=== RECORDS FOR THE TASK ===
★ ★ ★ ★

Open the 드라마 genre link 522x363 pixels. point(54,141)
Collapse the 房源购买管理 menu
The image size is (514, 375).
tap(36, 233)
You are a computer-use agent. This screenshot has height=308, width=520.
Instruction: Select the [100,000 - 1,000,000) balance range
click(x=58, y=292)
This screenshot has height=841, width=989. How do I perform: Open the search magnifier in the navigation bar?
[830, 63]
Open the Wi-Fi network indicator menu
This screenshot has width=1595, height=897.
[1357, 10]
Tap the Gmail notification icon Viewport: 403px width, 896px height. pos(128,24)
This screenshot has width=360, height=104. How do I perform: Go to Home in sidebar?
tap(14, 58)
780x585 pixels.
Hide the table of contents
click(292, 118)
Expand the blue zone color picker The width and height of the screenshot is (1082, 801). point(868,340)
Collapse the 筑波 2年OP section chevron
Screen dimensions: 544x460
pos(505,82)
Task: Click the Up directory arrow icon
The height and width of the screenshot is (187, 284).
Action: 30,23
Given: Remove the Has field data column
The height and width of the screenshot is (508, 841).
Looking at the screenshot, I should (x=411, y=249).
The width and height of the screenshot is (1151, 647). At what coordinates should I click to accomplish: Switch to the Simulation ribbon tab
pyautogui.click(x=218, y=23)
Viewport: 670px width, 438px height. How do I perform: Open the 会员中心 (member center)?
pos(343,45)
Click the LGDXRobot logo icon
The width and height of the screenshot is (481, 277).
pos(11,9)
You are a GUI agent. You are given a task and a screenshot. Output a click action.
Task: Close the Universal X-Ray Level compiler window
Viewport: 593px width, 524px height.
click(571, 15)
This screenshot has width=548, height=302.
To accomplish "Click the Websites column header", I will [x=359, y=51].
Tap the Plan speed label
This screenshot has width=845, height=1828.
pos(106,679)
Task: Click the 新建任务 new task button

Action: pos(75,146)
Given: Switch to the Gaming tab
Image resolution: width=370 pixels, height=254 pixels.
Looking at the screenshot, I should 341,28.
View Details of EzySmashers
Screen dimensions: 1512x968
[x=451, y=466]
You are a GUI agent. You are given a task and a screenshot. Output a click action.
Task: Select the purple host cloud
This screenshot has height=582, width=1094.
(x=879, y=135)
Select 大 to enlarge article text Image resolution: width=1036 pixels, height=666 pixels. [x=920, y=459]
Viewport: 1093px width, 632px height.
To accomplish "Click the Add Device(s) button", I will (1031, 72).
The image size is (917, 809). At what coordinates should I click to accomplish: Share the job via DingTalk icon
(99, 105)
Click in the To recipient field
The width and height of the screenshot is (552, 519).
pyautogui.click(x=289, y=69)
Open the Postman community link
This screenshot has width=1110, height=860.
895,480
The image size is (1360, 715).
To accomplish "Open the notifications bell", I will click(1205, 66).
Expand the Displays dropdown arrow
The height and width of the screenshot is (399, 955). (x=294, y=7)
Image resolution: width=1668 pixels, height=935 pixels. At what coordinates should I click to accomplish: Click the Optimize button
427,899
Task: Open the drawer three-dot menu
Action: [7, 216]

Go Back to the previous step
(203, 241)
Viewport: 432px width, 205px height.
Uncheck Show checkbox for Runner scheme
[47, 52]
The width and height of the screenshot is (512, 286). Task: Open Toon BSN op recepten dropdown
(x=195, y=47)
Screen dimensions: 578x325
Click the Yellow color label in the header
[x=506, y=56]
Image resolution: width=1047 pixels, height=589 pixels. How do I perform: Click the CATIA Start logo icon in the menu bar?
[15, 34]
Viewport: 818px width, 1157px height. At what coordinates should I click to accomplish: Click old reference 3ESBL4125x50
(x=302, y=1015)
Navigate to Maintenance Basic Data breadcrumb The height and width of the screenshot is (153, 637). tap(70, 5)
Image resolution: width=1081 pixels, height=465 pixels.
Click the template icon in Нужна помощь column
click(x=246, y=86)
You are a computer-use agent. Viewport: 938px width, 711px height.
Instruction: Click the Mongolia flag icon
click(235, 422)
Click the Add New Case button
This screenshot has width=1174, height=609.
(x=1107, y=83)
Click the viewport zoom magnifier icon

★ ★ ★ ★

=== TASK BRIEF ===
Copy out the lines unchanged, starting with the line that contains "Go Back to the previous step" and ending with the last line above.

=== SOLUTION FOR THIS PROBLEM ===
Go Back to the previous step
(203, 241)
Viewport: 432px width, 205px height.
Uncheck Show checkbox for Runner scheme
[47, 52]
The width and height of the screenshot is (512, 286). Task: Open Toon BSN op recepten dropdown
(x=195, y=47)
Screen dimensions: 578x325
Click the Yellow color label in the header
[x=506, y=56]
Image resolution: width=1047 pixels, height=589 pixels. How do I perform: Click the CATIA Start logo icon in the menu bar?
[15, 34]
Viewport: 818px width, 1157px height. At what coordinates should I click to accomplish: Click old reference 3ESBL4125x50
(x=302, y=1015)
Navigate to Maintenance Basic Data breadcrumb The height and width of the screenshot is (153, 637). tap(70, 5)
Image resolution: width=1081 pixels, height=465 pixels.
Click the template icon in Нужна помощь column
click(x=246, y=86)
You are a computer-use agent. Viewport: 938px width, 711px height.
Instruction: Click the Mongolia flag icon
click(235, 422)
Click the Add New Case button
This screenshot has width=1174, height=609.
(x=1107, y=83)
Click the viewport zoom magnifier icon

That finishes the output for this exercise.